Development and application of quality control materials for human papillomavirus types 16 and 18 nucleic acid test

目的研制得到能模拟真实临床标本的人乳头瘤病毒(HPV)高危型16,18核酸检测质控物,并探讨其用于临床实验室室间质量评价的有效性。方法采用分子克隆方法得到含 HPV-16靶基因的重组质粒载体,转染已含 HPV-18的宫颈癌上皮细胞系(HeLa),获得含 HPV-16,18核酸的上皮细胞原液,经适当灭活后甲醇固定。将该细胞原液适当稀释后,组成含阴阳性共12份标本的样本盘,发至全国各开展临床 HPV-16,18检测的实验室,对回报结果进行分析。结果细胞原液经1:10,1:50,1:100,1:500稀释,实时荧光 PCR 检测,HPV-16 Ct 值分别为29.10,31.19,32.15和32.73,HPV-18 Ct 值分别为30.32,32.13,32.22和35.55。质控物在4℃可稳定40 d 以上,盲邮至新疆乌鲁木齐、内蒙古呼和浩特和厦门的样本,返回后检测无明显变化。44个临床实验室对高浓度样本的检测符合率平均为95.1%,对低浓度样本的检测符合率为57.4%。对阴性样本符合率为98.3%。结论获得可模拟临床标本的 HPV-16,18核酸检测质控物,质评结果表明可有效地用于临床实验室室间质评。

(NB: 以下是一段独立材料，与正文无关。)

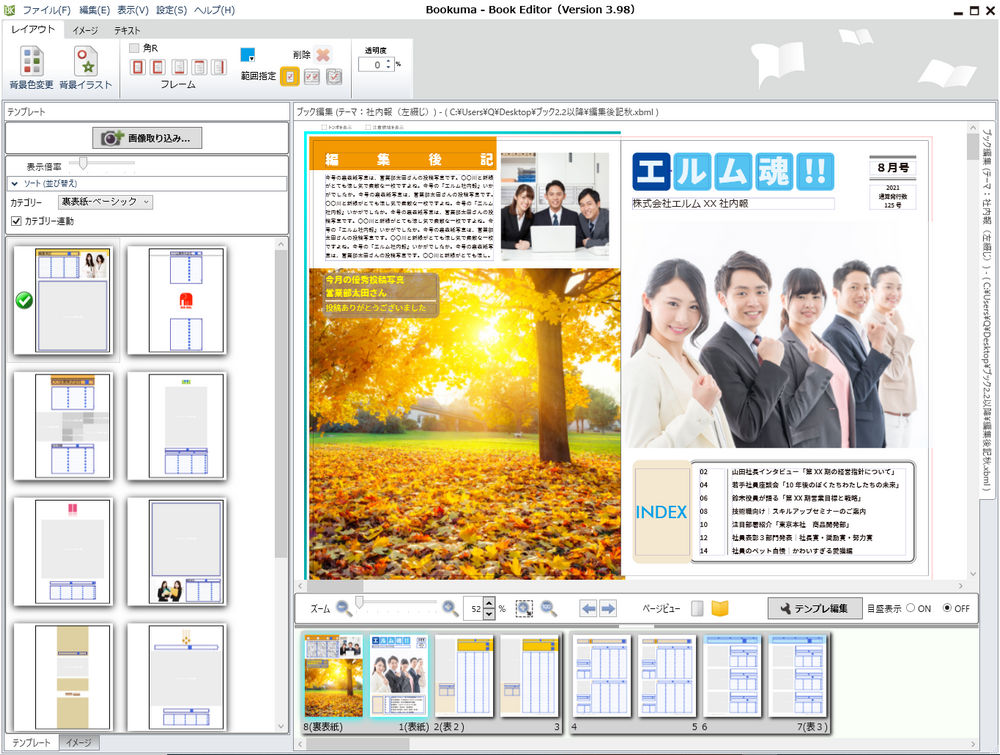The width and height of the screenshot is (1000, 755).
Task: Click the fit-to-selection zoom icon
Action: point(524,608)
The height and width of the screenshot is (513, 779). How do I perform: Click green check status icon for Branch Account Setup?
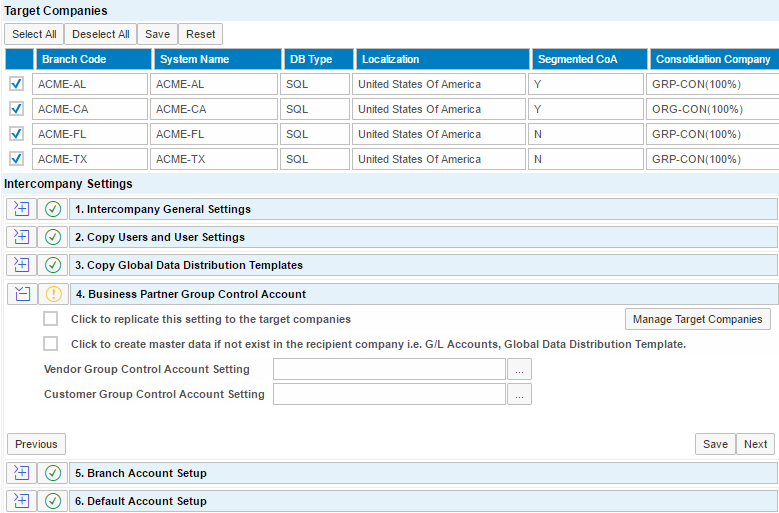point(53,473)
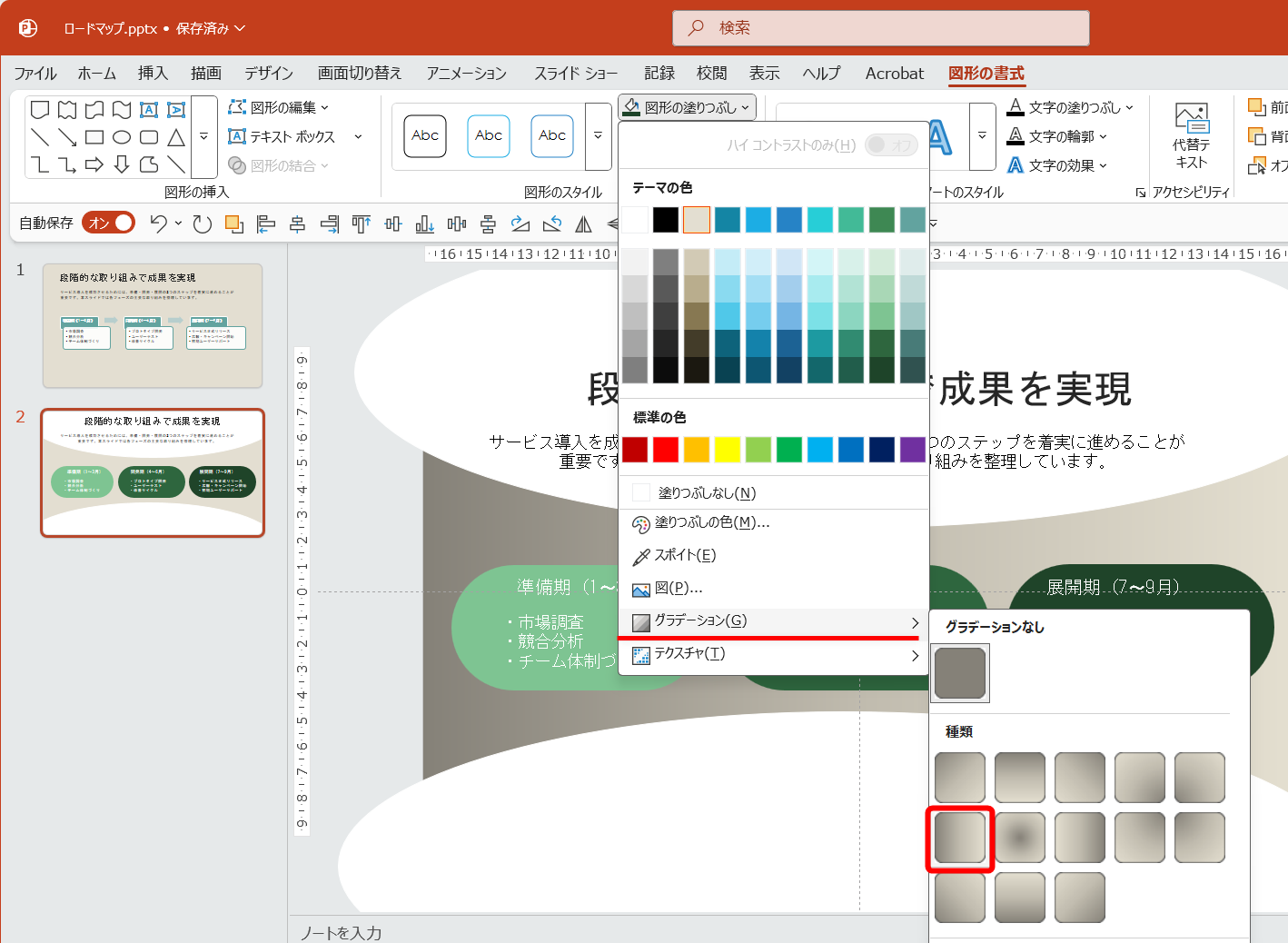This screenshot has height=943, width=1288.
Task: Select the radial gradient variant
Action: [x=1019, y=838]
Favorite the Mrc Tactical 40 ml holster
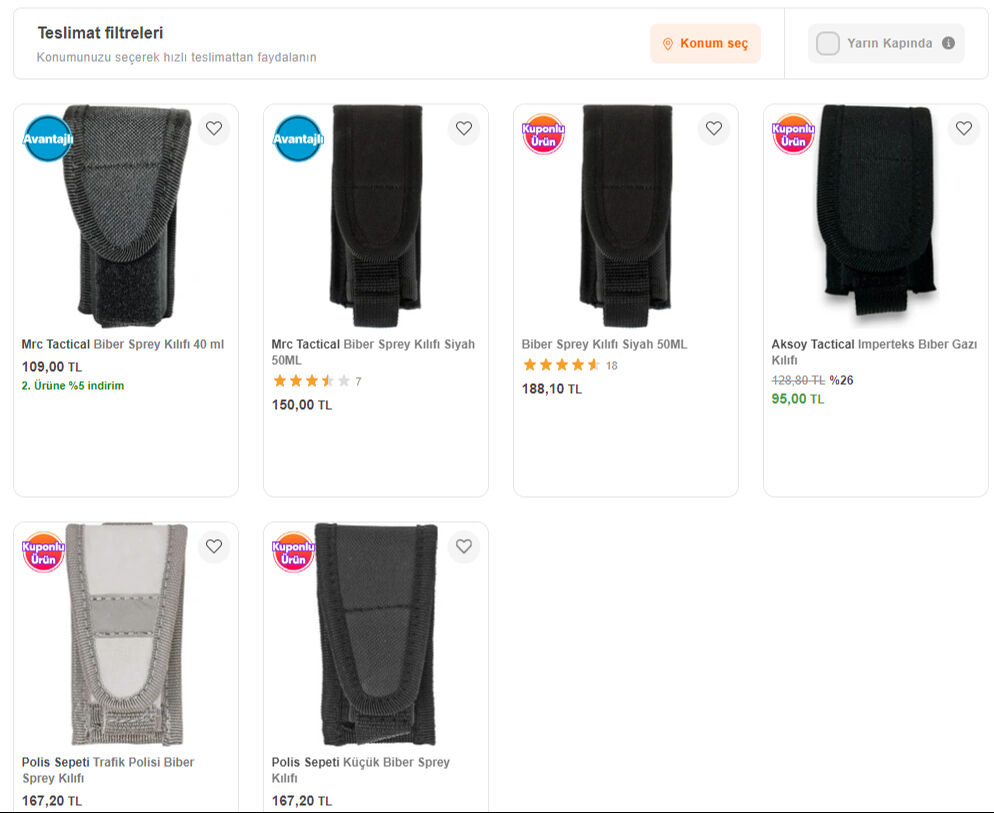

Objective To develop quality control materials for human papillomavirns （HPV） types 16 and 18 molecular detection and to evaluate the applicability of the materials in external quality assessment （EQA） of HPV-16,18 clinical detection. Methods The target gene from HPV16 was cloned into the pEGFP-C1 plasmid, then the recombinant plasmid pEGFP-C1-HPVI6 was transfected into the HPV18 carrying HeLa cells. The cultured epithelial cells carrying both HPV16 target gene and HPV18 were collected and fixed using methanol. EQA samples for HPV types 16 and 18 test diluted to the concentrations 1： 10, 1 ： 50, 1 ： 100, 1 ： 500 were prepared from the above prepared cells and distributed to 73 EQA participants nationwide to undergo RT-PCR. The reports from the participants were summarized and evaluated. Three samples were blindly mailed to Urnmqi, Hohhot, and Xiamen respectively to observe the influence of post. Results Forty-four of the 73 PCR laboratories sent feedback. For the quality control materials of the concentrations 1： 10, 1： 50, 1： 100, and 1：500 the corresponding Ct values were 29.10, 31.19, 32.15, and 32.73 respectively for HPV-16, and 30.32, 32.13, 32.22, and 35.55 respectively for HPV-18. Stability test indicated that the quality control materials were stable at least for 40 days when stored at 4℃. The EQA data from 44 participants showed, that the average fit rate was 95. 1% for the high concentration positive samples and was 57.4% for the low concentration samples, and was 98.3% for the negative samples. No significant changes were detected by real-time PCR in the returned EQA samples that were blindly mailed to Urnmqi, Hohhot, and Xiamen. Conclusion A quality control materials for HPV types 16 and 18 molecular detection has been developed, and quality assessment verifies its applicability in EQA.